In Maharashtra, the toll has crossed a few thousands in the first three months of this year.

Everybody loves a good drought”, a journalist-author once noted with uncommon irony. But people can “love” a good drought only if they get to hear about it. India’s agriculture economy and rural life have been in crisis for the past three years, with the monsoon being scratchy two years running, but not many — except those suffering the consequences — seem to have heard the news.

The rural distress is due to lack of water, food, employment, and — as the Supreme Court reminded us on Wednesday — lack of back wages for MGNREGA. This is also an apt time to worry about the Food Security Act.
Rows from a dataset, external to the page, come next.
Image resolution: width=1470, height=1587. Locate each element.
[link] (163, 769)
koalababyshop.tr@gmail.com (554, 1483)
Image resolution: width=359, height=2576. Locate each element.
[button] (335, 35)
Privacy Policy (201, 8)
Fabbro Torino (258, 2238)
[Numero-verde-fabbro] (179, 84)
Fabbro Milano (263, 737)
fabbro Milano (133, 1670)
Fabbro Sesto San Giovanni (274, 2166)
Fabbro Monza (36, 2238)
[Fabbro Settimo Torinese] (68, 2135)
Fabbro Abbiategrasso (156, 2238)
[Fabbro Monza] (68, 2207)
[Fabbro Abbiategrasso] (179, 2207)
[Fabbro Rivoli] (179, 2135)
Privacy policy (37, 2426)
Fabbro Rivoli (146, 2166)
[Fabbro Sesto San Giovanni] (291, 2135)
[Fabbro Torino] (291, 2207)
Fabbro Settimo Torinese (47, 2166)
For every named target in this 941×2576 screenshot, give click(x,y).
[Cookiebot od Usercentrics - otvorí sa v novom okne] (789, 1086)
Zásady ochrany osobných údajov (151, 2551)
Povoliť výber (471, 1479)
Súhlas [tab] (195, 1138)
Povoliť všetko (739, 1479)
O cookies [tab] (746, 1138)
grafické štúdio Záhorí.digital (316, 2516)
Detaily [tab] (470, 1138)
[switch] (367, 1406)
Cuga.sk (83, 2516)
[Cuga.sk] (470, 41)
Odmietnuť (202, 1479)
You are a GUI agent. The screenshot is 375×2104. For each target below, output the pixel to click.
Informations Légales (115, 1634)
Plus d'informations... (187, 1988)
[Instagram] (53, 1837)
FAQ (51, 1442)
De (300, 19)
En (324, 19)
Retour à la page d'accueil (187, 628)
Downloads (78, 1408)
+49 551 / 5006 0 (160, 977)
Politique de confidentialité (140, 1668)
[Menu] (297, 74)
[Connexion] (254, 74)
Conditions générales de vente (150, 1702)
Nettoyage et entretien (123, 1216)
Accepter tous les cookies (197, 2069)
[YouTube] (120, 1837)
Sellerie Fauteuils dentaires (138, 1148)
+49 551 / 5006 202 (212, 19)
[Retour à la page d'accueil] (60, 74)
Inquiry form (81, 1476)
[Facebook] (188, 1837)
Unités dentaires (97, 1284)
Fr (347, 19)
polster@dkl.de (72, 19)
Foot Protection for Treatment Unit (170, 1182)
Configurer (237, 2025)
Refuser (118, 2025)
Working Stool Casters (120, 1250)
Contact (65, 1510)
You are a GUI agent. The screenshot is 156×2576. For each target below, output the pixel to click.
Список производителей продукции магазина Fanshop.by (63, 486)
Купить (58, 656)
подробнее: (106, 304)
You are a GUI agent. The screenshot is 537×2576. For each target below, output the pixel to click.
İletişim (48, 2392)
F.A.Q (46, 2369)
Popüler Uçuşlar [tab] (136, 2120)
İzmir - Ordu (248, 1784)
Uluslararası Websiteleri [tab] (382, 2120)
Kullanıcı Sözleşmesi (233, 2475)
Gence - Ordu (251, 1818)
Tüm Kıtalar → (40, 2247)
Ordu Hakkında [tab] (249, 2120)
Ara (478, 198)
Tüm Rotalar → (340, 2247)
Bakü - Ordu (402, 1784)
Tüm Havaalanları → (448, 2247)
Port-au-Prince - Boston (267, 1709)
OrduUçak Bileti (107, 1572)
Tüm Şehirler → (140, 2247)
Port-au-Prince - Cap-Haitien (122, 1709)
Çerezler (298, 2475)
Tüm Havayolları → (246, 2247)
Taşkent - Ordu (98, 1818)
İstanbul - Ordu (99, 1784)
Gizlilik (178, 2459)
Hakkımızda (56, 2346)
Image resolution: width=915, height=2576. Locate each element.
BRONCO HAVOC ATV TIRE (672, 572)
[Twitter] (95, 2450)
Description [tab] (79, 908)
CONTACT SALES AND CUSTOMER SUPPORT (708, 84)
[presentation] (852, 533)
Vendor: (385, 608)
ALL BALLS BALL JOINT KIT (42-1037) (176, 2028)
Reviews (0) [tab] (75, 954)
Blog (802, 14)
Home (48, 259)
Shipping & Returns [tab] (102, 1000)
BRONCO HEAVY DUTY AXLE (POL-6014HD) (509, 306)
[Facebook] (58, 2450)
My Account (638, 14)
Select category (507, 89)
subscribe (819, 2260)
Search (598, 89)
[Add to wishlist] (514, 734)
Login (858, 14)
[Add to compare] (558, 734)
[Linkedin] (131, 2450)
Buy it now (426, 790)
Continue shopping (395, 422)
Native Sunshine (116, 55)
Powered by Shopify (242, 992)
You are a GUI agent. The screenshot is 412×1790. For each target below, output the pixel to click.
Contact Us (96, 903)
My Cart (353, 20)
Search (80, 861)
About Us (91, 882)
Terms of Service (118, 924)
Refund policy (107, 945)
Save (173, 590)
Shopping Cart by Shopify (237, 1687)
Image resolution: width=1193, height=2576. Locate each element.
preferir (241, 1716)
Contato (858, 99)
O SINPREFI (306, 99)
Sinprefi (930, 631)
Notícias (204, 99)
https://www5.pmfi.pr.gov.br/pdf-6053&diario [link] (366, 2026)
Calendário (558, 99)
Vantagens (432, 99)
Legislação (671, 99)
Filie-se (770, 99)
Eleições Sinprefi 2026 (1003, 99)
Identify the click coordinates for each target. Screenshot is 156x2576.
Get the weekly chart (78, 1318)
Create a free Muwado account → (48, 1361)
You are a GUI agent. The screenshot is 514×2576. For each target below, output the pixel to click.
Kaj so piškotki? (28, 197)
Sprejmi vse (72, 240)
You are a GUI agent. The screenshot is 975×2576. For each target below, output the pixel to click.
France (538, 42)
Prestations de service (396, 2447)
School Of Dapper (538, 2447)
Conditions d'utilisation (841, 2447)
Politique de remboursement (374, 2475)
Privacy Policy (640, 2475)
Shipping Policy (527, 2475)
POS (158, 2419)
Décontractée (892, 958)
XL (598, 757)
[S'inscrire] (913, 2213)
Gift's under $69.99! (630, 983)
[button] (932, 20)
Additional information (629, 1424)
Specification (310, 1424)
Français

MGNREGA and the FSA were programmes brought in by the UPA, but their fate appears somewhat uncertain these days.

The principal, indirect, sign that the Centre gave of having heard of the crisis in agriculture was its promise in the Union Budget of doubling rural incomes in the next seven years — a holier-than-thou claim that doesn’t merit much attention because the appropriate levels of investment to make such a promise a reality have nowhere been adumbrated.

A public interest litigation before the SC that listed Uttar Pradesh, Karnataka, Madhya Pradesh, Andhra Pradesh, Telangana, Maharashtra, Gujarat, Orissa, Jharkhand, Bihar, Haryana and Chhattisgarh as being drought-hit, has appropriately urged that the situation should be treated as a “calamity”. Rajasthan has also declared a drought. That’s pretty much the bulk of the country.

With temperatures soaring, official data suggests that 66 people have already died in Telangana though it is just the early part of April. In Maharashtra, the death toll had crossed a few thousand in the first three months of the current year, suggesting that although agriculturists died in the winter months, the effects of the drought had set in much earlier.

On hearing the petition of Swaraj Abhiyan, a bench led by Justice M.B. Lokur was moved to observe there was no point denying that regions such as Bundelkhand and Marathwada were not drought-affected. It was in this context that the additional solicitor-general submitted to the top court that the Centre would soon release '7,500 crore towards MGNREGA back wages.

It is time the government got out of its stupor. It has, even at the highest levels, remained confined to totting up cosmetic changes and changes of nomenclature of schemes and projects as major achievements that will tilt the balance for the country. For ordinary folk, the issue is far more grim than many imagine. The Bombay high court has also done well to ask the BCCI to move the IPL out of Maharashtra, where drought conditions are conspicuous and startling, and not waste millions of gallons of water hosing down cricket pitches.